Cape Town is well-known for its Berg winds (mountain winds). This is when a hot, dry wind blows down the Great Escarpment from the high central plateau to the coast. The heated air from the arid central plateau of southern Africa undergoes further warming by adiabatic process. Unfortunately these hot winds exacerbate already dry conditions in the summer months and often result in horrific and life-threatening firestorms.
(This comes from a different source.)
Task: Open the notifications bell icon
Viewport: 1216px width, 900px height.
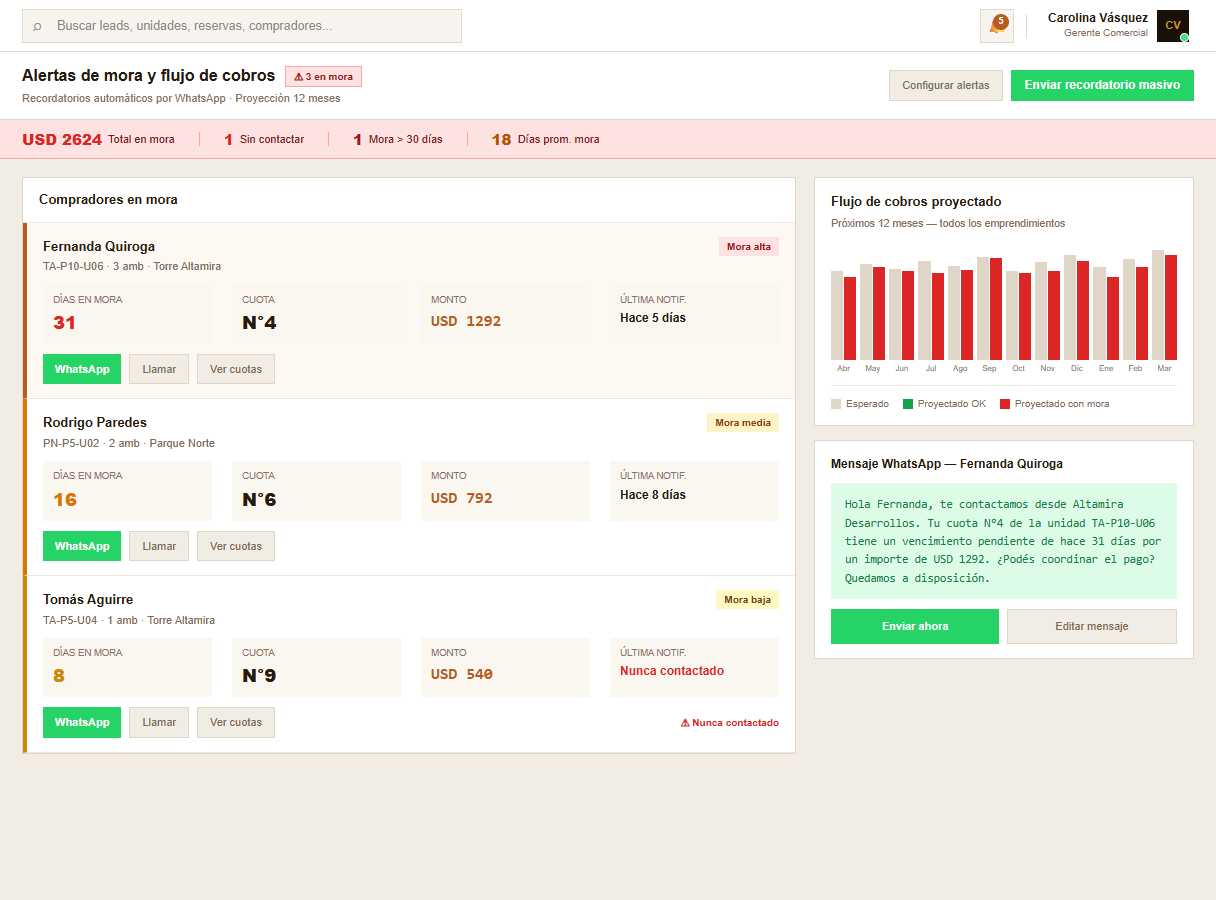Action: pyautogui.click(x=996, y=26)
Lion’s Head may share the name of Africa’s biggest cat but it has not seen a lion for over 200 years. Lions once thrived in the area but the last one was shot in 1802. In fact Cape Town’s famous hill that flanks Table Mountain got its original name, Leeuwen Kop, from the Dutch settlers because in silhouette it appears to look like a crouching lion or a sphinx. Signal Hill was known as Leeuwen Staart (Lion’s Tail). In the 17th century, the British called the peak Sugar Loaf.
The Two Oceans Aquarium at the V&A Waterfront boasts species that are completely unique to the Cape coast, including the strange hagfish and the SASSI red-listed galjoen. A 2-million litre tank that houses ragged-tooth sharks, turtles and rays was also once home to a 197 kilogram ragged-tooth shark named Maxine that was released into the ocean in 2004. This was part of a campaign called “Rethink the Shark” that raised public awareness of the plight of sharks worldwide.
Another popular drawcard at the Two Oceans Aquarium is the Kelp Forest Exhibit; one of only two in the world. Three species of giant kelp in the Kelp Forest Exhibit shelter a vast array of local fish which drift lazily among the kelp fronds.